The present case is readily distinguishable from United States v. Orne-las, supra. In that case, Ornelas testified that he did not at any time participate in an induction ceremony, and that he did not serve with the Army for any moment of time. Instead it was his contention that he merely took the required physical examination and returned immediately to his home in Mexico. Here, Rodriguez makes no claim that he did not participate in the induction ceremony, but only that he did not take the oath of allegiance. He did not object to service — in fact, he voluntarily entered upon the Army duty assigned. He proceeded to Fort MacArthur for basic training and remained in a military status, apparently without objection, for some ten days. Under such circumstances, he is in no position to claim that he was not lawfully inducted. See Hibbs v. Catovolo, 145 F2d 866 (CA 5th Cir), cert den, 325 US 854, 89 L ed 1974, 65 S Ct 1085; Sanford v. Callan, 148 F2d 376 (CA 5th Cir), cert dismd 326 US 679, 90 L ed 397, 66 S Ct 6; Mayborn v. Heflebower, 145 F2d 864, 866 (CA 5th Cir), cert den, 325 US 854, 89 L ed 1975, 65 S Ct 1087. In the last of these cases the following language was used:
"We are of the further opinion that whether or not all formalities prerequisite to induction were observed, the subsequent conduct of the parties was such that the irregularities were cured or the right to invoke them was waived.

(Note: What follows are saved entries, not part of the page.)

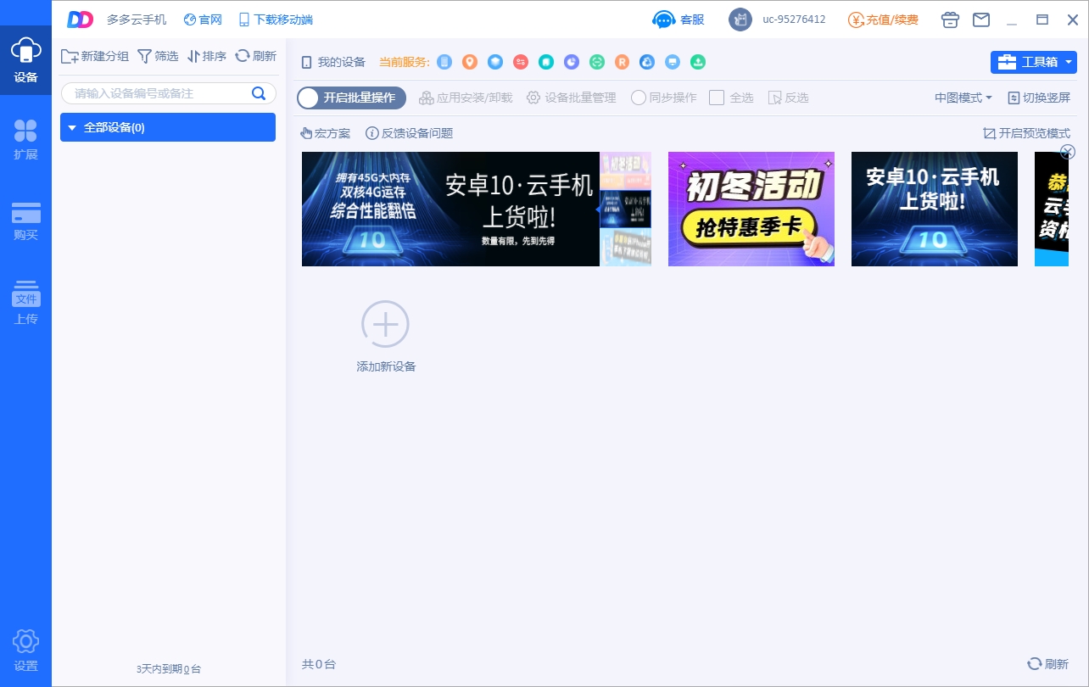Click the add new device plus icon

click(x=386, y=324)
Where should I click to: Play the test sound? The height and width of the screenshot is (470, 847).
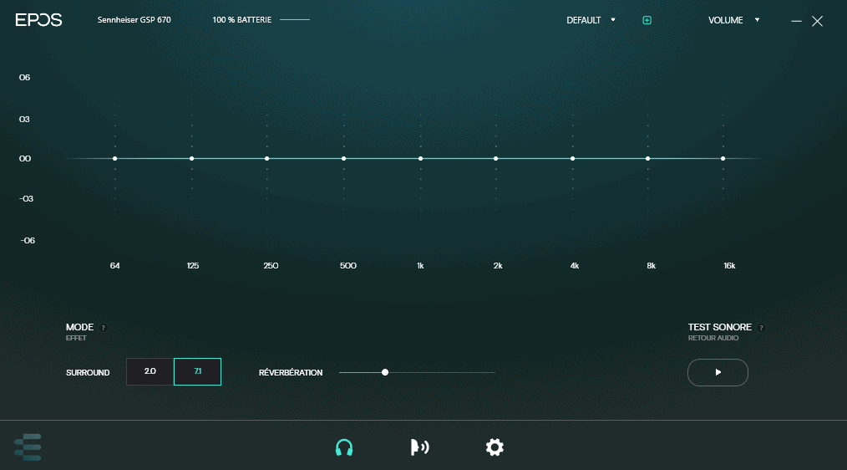pos(718,372)
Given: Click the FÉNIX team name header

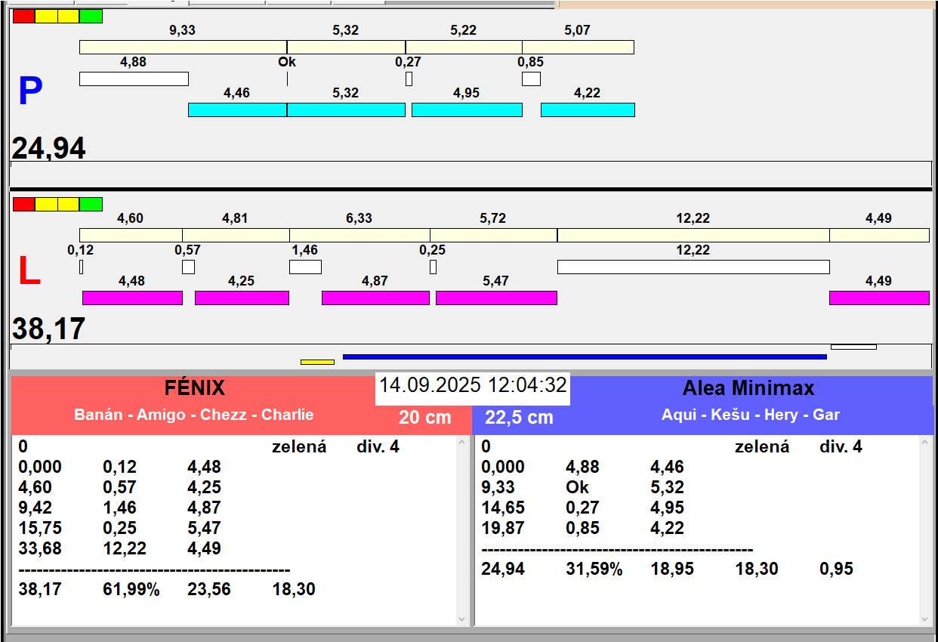Looking at the screenshot, I should pyautogui.click(x=195, y=388).
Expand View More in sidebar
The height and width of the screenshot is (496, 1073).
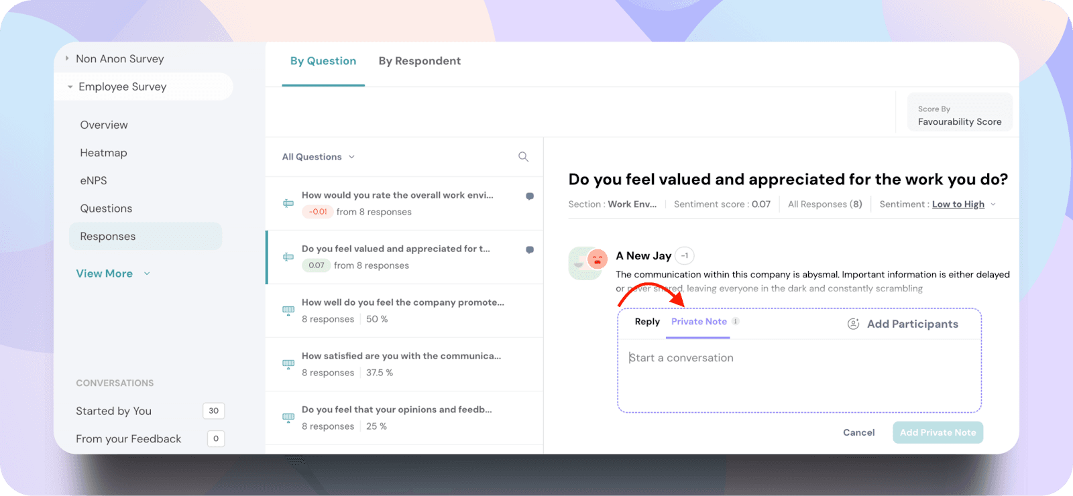point(113,273)
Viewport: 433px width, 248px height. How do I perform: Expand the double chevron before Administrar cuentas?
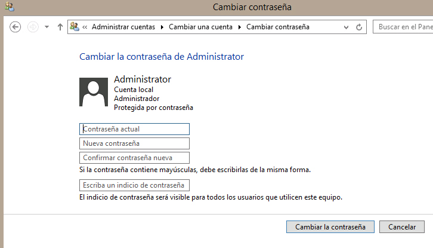pos(85,27)
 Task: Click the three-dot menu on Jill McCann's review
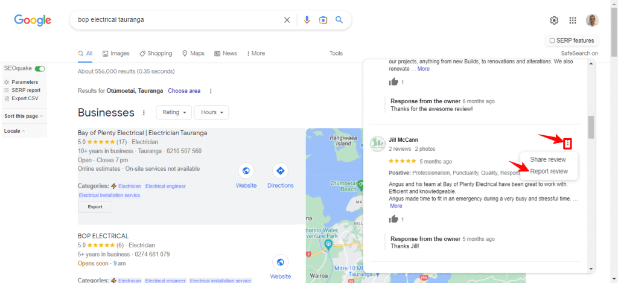tap(567, 144)
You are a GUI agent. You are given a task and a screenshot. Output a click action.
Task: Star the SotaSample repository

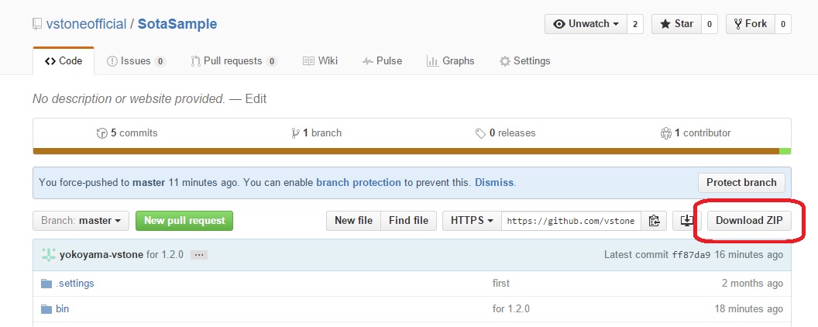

It is manifest that the induction officers regarded applicant as a soldier at all times after the induction ceremony was completed, and appellant voluntarily accepted the benefits and assumed the obligations incident to membership in the armed forces. . . ."
We find no basis in the present record for holding that petitioner was not lawfully inducted. The court-martial, therefore, had jurisdiction to try the accused, Rodriguez, for the crime of desertion,- and the proceeding resulted in valid findings and a valid sentence. The decision of the board of review is affirmed.
Chief Judge Quinn and Judge Lati-MER concur.